Abu Dhabi, UAETuesday 24 November 2020

Climate change concerns spur Middle East issuers to move capital into sustainable activities, HSBC says

About 85 per cent of Middle East issuers will reallocate capital noticeably in the next five years, survey shows

HSBC revealed plans to shed 10,000 staff globally earlier this month in a bid to improve profitability. Chris Whiteoak / The National
HSBC revealed plans to shed 10,000 staff globally earlier this month in a bid to improve profitability. Chris Whiteoak / The National

Middle East debt issuers expect to see a real impact from climate change on business over the next decade and are planning to shift their capital to more sustainable activities, a survey from HSBC shows.

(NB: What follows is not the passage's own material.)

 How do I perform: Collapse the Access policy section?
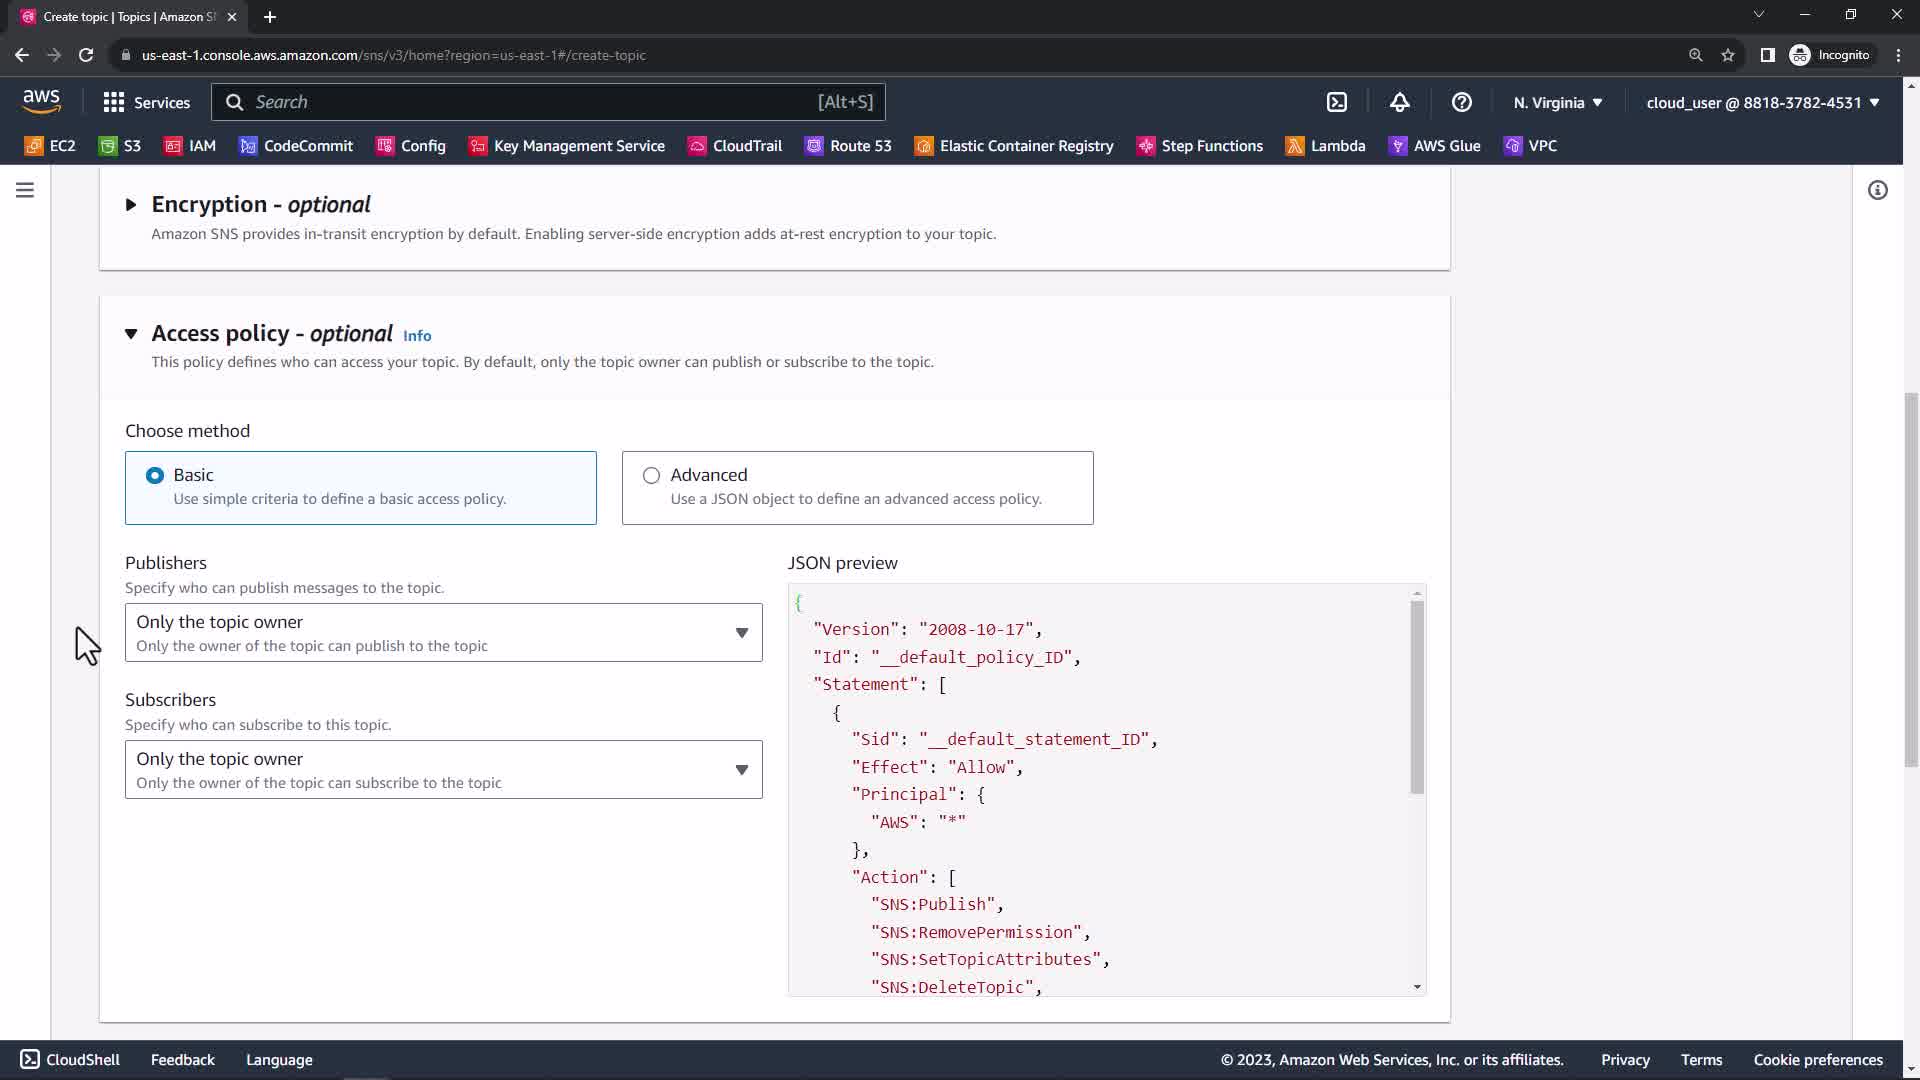(x=131, y=334)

About 86 per cent of regional issuers plan to move capital over the next five years either away from activities challenged by environmental and social issues, or towards activities that promote positive environmental or social outcomes, according to HSBC's 2019 Sustainable Financing and Investing Survey.

"Issuers in the region are well aware of the impacts of climate change," Sabrin Rahman, regional head of sustainability for Middle East, North Africa and Turkey at HSBC, said. "More importantly, the survey shows that issuers and investors are incorporating sustainable-focused targets into their plans, and of particular significance is their enthusiasm for green debt instruments.”

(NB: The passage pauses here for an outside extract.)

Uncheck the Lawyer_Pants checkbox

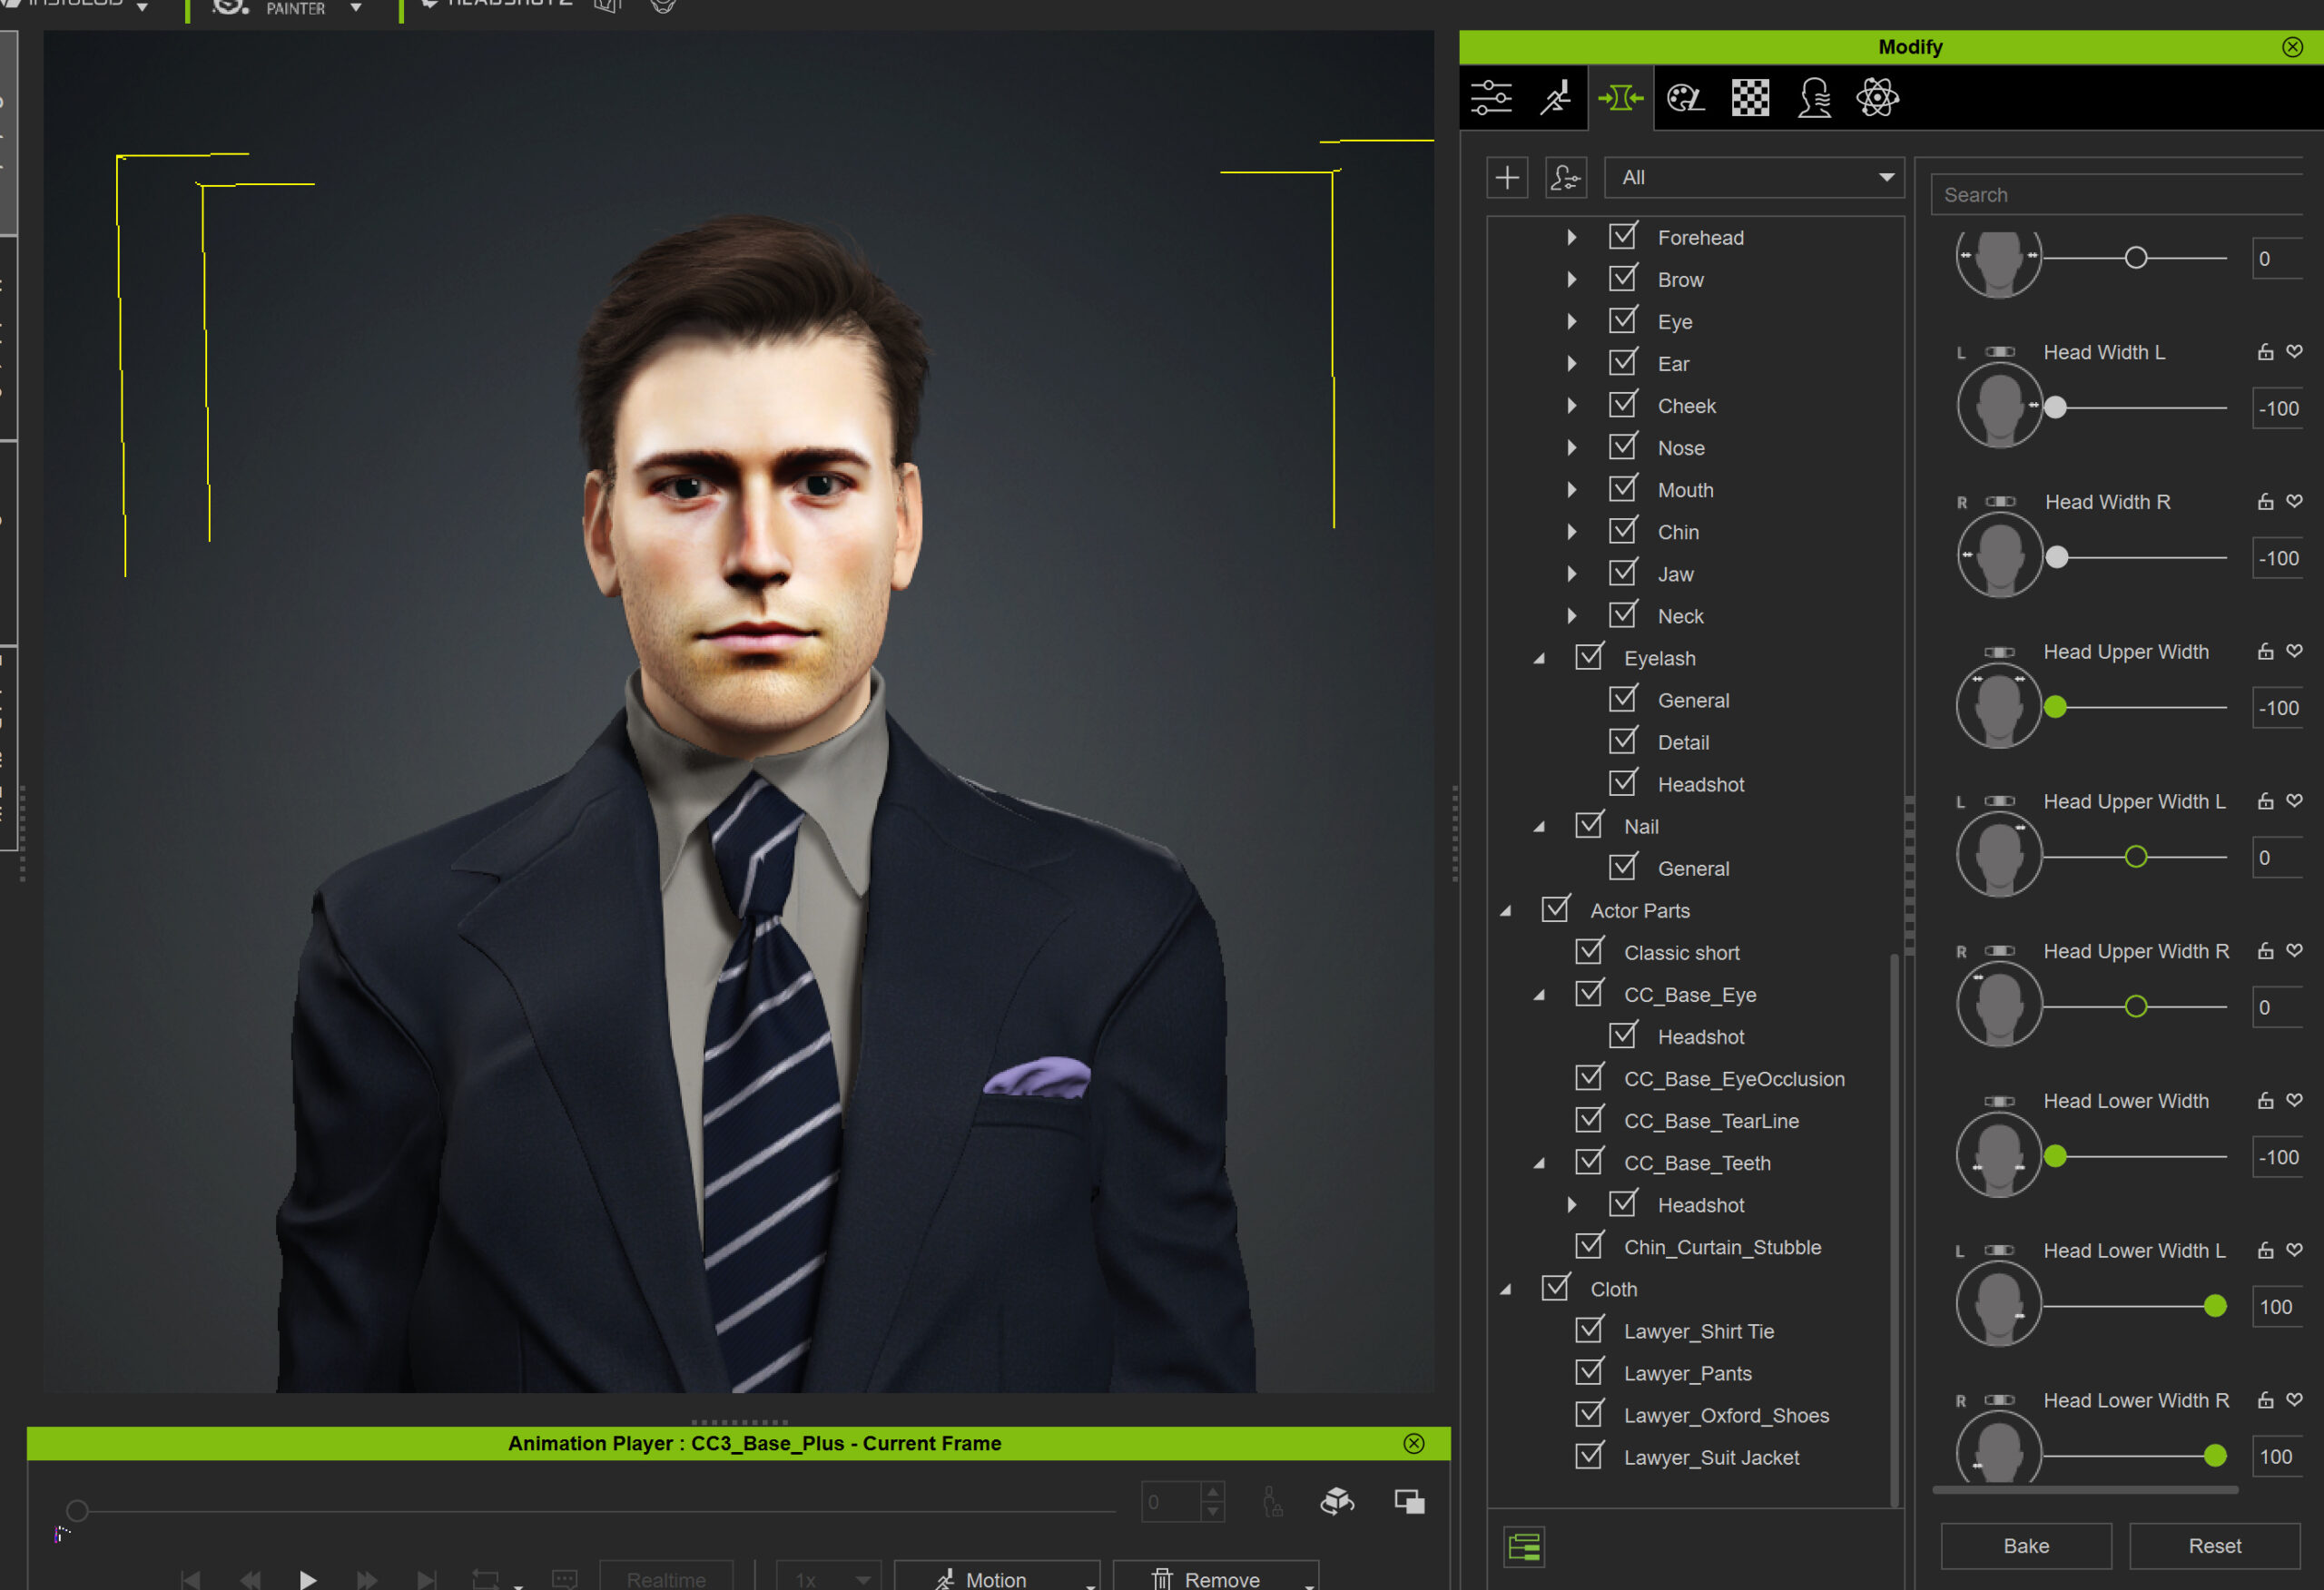[x=1589, y=1372]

The study comes as protests on climate change sweep across Europe and Asia in a growing movement led by youth calling for action to curb global warming. The HSBC global study of 500 issuers and 500 investors across Europe, Asia, the Middle East and the Americas, shows around 60 per cent of both groups said environmental and social issues are ‘very important’. Of the 500 issuers and 500 investors surveyed globally, the Middle East included 70 issuers and 70 investors, split evenly between Saudi Arabia and the UAE.

The awareness of climate change among Mideast issuers meant that they had a strong interest in environmental, social and governance (ESG)-linked loans, with 94 per cent saying the product sounds either ‘very interesting’ or ‘potentially interesting’.

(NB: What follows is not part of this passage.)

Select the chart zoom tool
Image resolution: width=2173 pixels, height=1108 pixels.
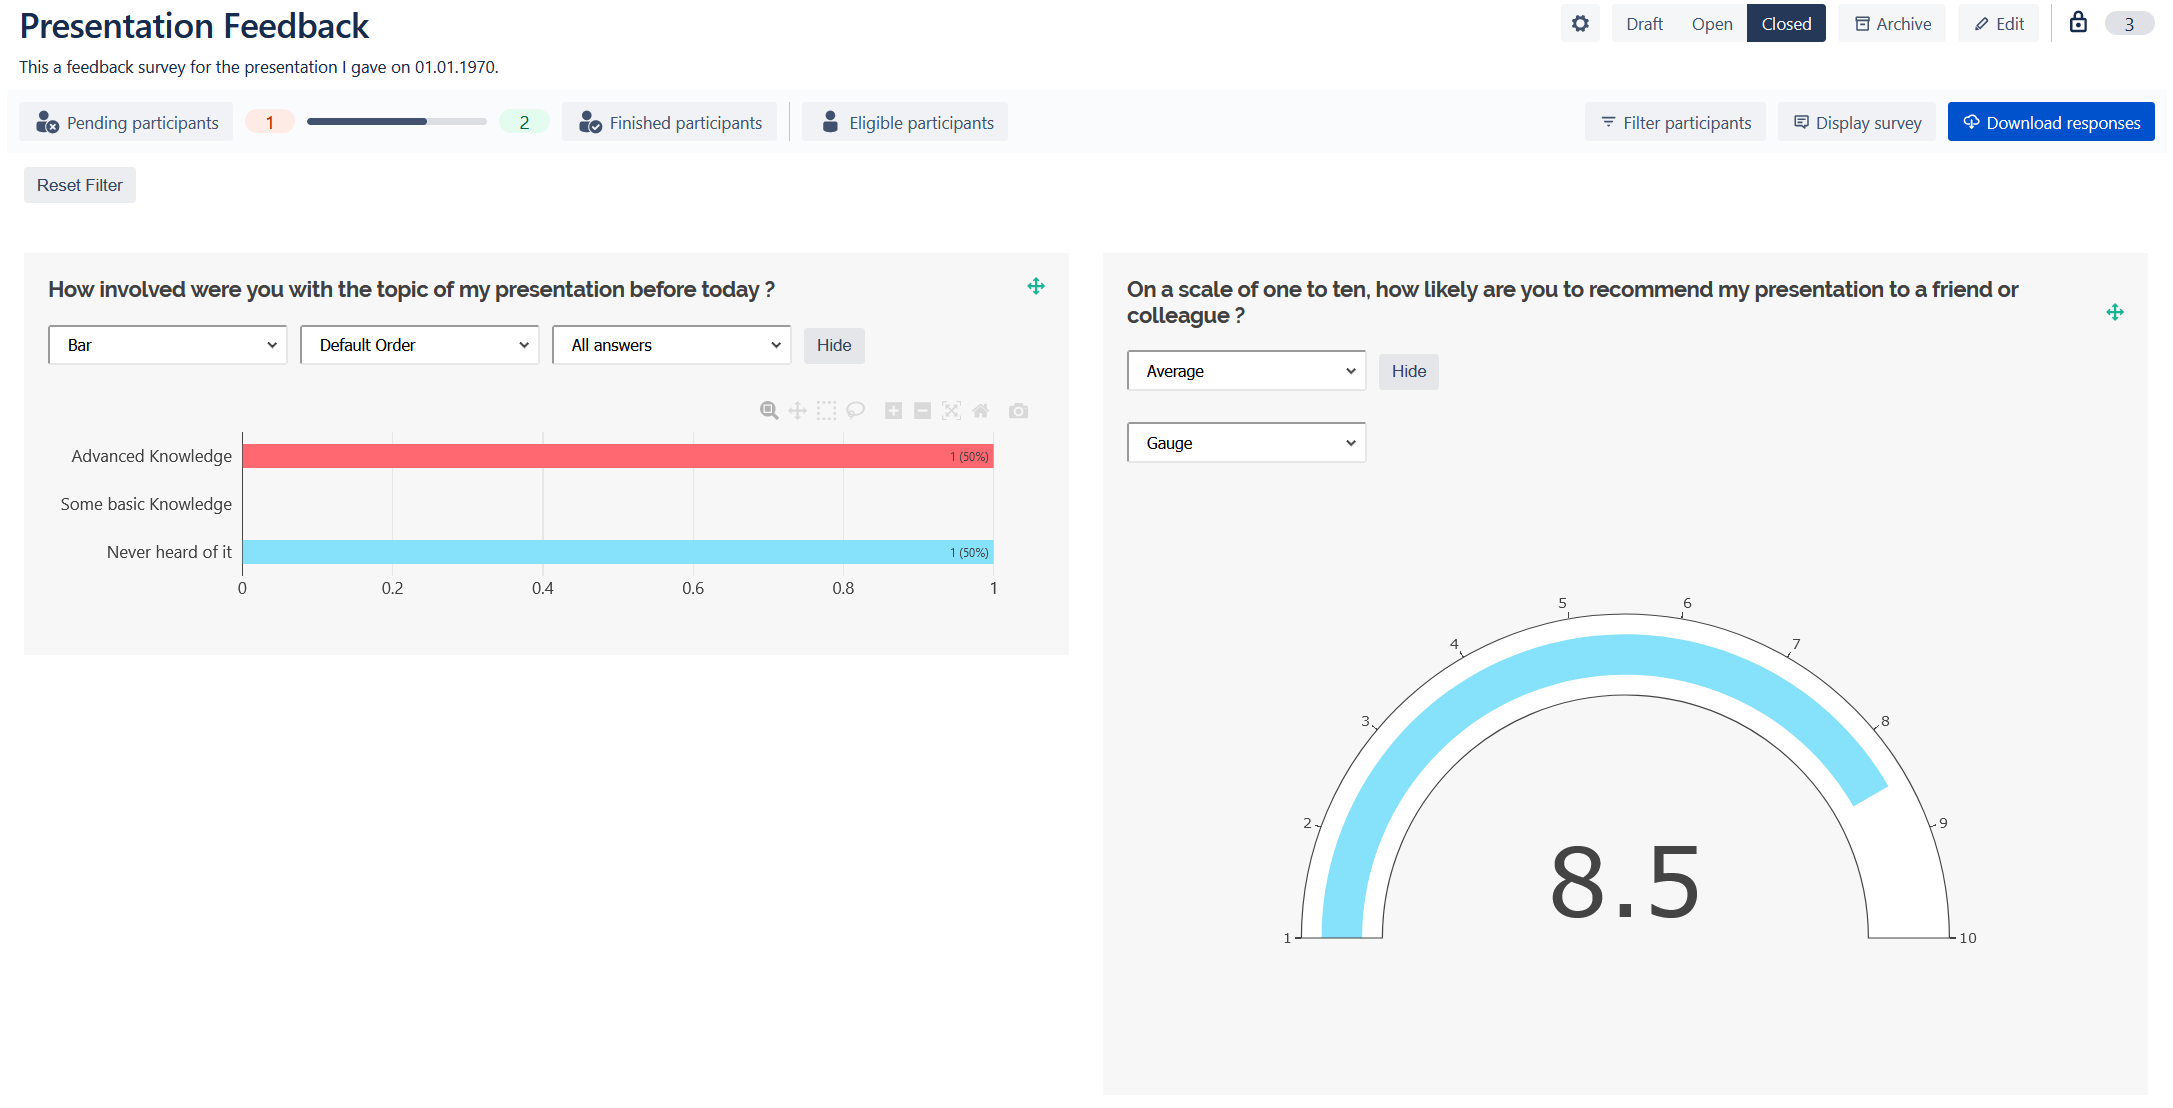click(x=768, y=410)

However, Middle East investors have the highest perception of obstacles to ESG investments, standing at 77 per cent regionally versus 61 per cent globally.

These hurdles include lack of ESG data comparability between issuers, a shortage of expertise or qualified staff, or a lack of demand from clients.

Middle Eastern investors are also particularly positive about green bonds, the report said. Almost half of investors in the region report that they will start significant buying of these instruments in the next two years, while a further 19 per cent will increase their investments.

Uniquely to the Middle East, not a single issuer thinks they will be safe from the effects of climate change for the next 30 years, the survey showed.

"Climate change is recognised as a reality that already impacts business, or will soon. Despite — or perhaps because of — the heavy reliance of the Middle East on oil and gas, this region is the strongest for recognising this," the report said.